Why Artificial Intelligence Is Actually Not Intelligent
Artificial intelligence is on everyone’s lips. It generates impressive images, writes poems, programs code, and holds seemingly effortless conversations. Progress, especially with large language models (LLMs), is rapid, and it’s easy to attribute a form of intelligence or even consciousness to these systems. We are fascinated by their capabilities and begin to dream of—or fear—a “superintelligence.”
But scratch the surface of this glittering facade, and a completely different truth is revealed: By human standards, today’s AI is fundamentally “stupid.”
This provocation is not intended to diminish the technological achievement. Rather, it aims to ground the hype and clarify what we are actually dealing with. Here are the reasons why AI in its current form is far from true intelligence.

AI “understands” nothing – it’s a statistical parrot.
Perhaps the biggest misconception is the assumption that AI “understands” the world. When a large language model writes a coherent text about climate change, it has no concept of “Earth,” “temperature,” or “consequence.”
What’s really happening: These models are gigantic pattern recognition machines. They have been trained with unimaginable amounts of data (the entire internet, books, articles). Their sole task is to predict the statistically most probable next word in response to an input (prompt). Word for word.

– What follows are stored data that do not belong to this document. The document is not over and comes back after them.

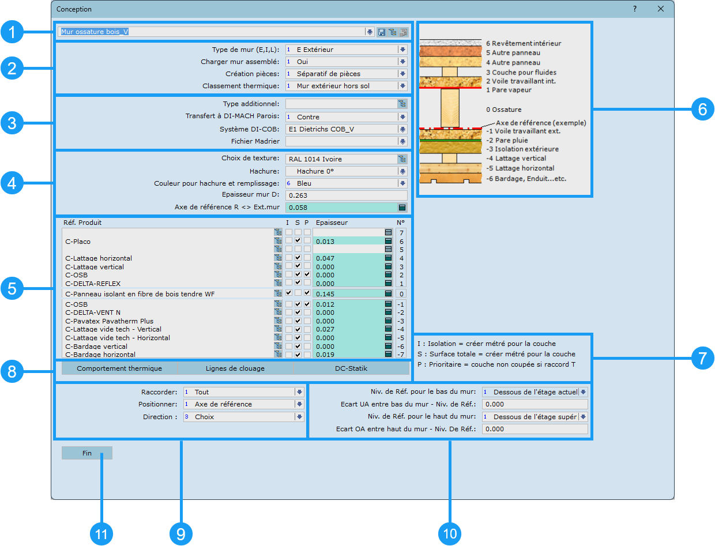Expand the Positionner Axe de référence dropdown

pyautogui.click(x=299, y=404)
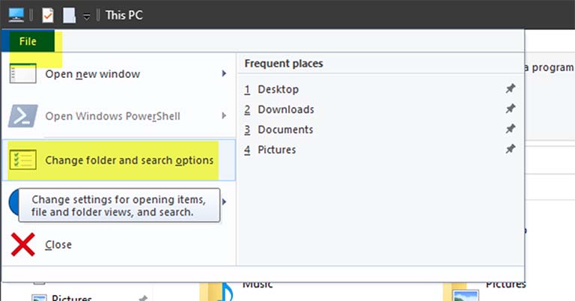
Task: Open the File tab
Action: [28, 41]
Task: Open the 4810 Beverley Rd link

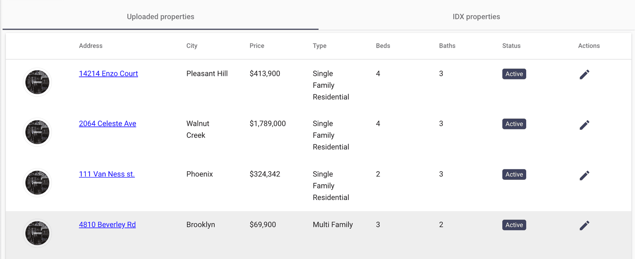Action: 107,225

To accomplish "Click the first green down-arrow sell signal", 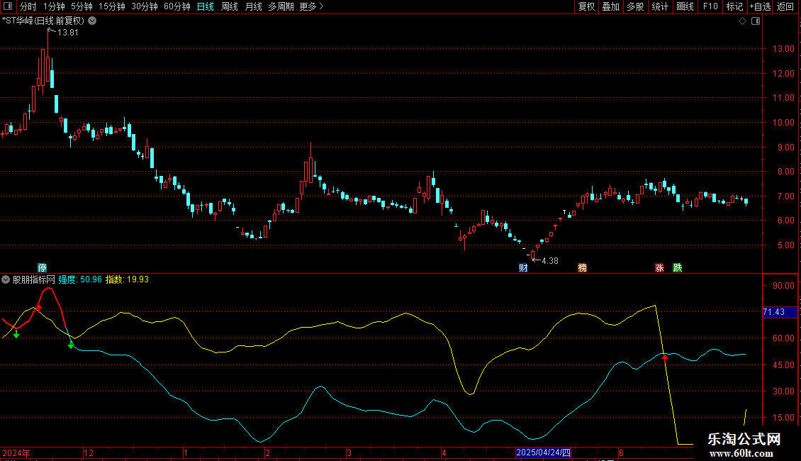I will [16, 333].
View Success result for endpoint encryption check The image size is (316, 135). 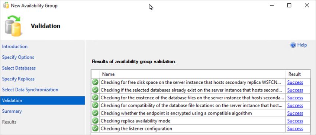[x=295, y=113]
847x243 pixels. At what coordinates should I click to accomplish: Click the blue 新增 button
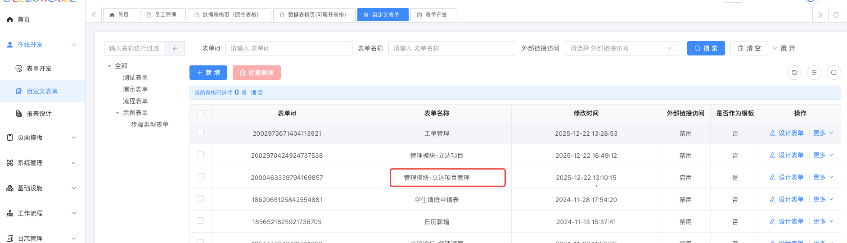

It’s not thinking, it’s probability: The AI doesn’t “know” that Paris is the capital of France. It only knows that after the sentence “The capital of France is…” the word “Paris” follows with an extremely high probability because it has seen this word combination millions of times in its training data.
The “stochastic parrot”: This term aptly describes the phenomenon. The AI parrots what it has learned without understanding the semantic content – the meaning – of the words.
The total lack of common sense
True intelligence is based on a foundation we call “common sense.” This is a vast, implicit knowledge about the world that we learn through physical experience and social interaction.
A toddler learns quickly: Objects fall down. Water is wet. You can throw a ball, but not a house. An AI learns none of this unless it has been explicitly described in text form.
Example: Ask an AI if an elephant will fit in a normal refrigerator. It might answer: “No, an elephant is much too big for a refrigerator.” That sounds clever. But ask it why a fish can’t win a bicycle race, and it will stumble. It doesn’t “understand” what a fish is, what a bicycle is, or what “winning” means in a physical context. It lacks the model of the world.
“Hallucinations”: Self-conscious lying without intent
One particularly “stupid” characteristic of AI is its tendency to “hallucinations.” If a model cannot find an answer in its data or the statistical patterns are unclear, it simply invents information.
The problem: The AI presents these fabricated facts, quotes, or sources with the same unshakeable authority as correct information.
- A human would say, “I don’t know.”
- An AI invents a plausible but completely false answer.
This ability to lie eloquently and confidently (without understanding the intent or concept of a lie) is a direct product of its “stupidity”—its inability to distinguish between facts and statistically plausible nonsense.
Bias and uncritical regurgitation (garbage in, garbage out)
An AI has no morals, no ethics, and no critical thinking skills. It is a mirror of the data it was trained on.
This means: If the training data contains racist, sexist, or otherwise problematic biases (which is inevitable when mapping the internet), the AI will reproduce these biases. It cannot reflect and decide, “That’s a bad view; I shouldn’t reproduce it.”
It is uncritical. It takes everything at face value. This unreflective repetition of human errors is a clear sign of a lack of intelligence.
Context blindness and “brittleness”
AI systems are often “brittle.” They can perform a specific task brilliantly, but fail spectacularly with a slight change in context or input.
Irony and sarcasm: AI struggles to understand subtext, irony, or cultural nuances because these things aren’t explicitly stated in the data.
Adversarial attacks: An image recognition system that detects a cat can often be completely fooled by changing just a few pixels invisible to humans, causing it to suddenly see a “tank.” This demonstrates that the system doesn’t have a “concept” of a cat, but rather reacts to complex statistical patterns in pixels.
Conclusion: A powerful tool, but no intelligence
So, is AI useless? Absolutely not. It’s an incredibly powerful tool—perhaps the most powerful we’ve ever created. It is a computer, a pattern recognizer, an automater of inestimable value.
But we urgently need to stop anthropomorphizing it. A hammer is a fantastic tool for driving nails, but no one would call it “intelligent” or accuse it of being “stupid” because it can’t screw in screws. The “stupidity” of AI lies not in its computing power, but in our misunderstanding of what it is. It is an autopilot, not a pilot. It has no consciousness, no intentions, no understanding, and no common sense. And forgetting that is perhaps the greatest danger in dealing with it.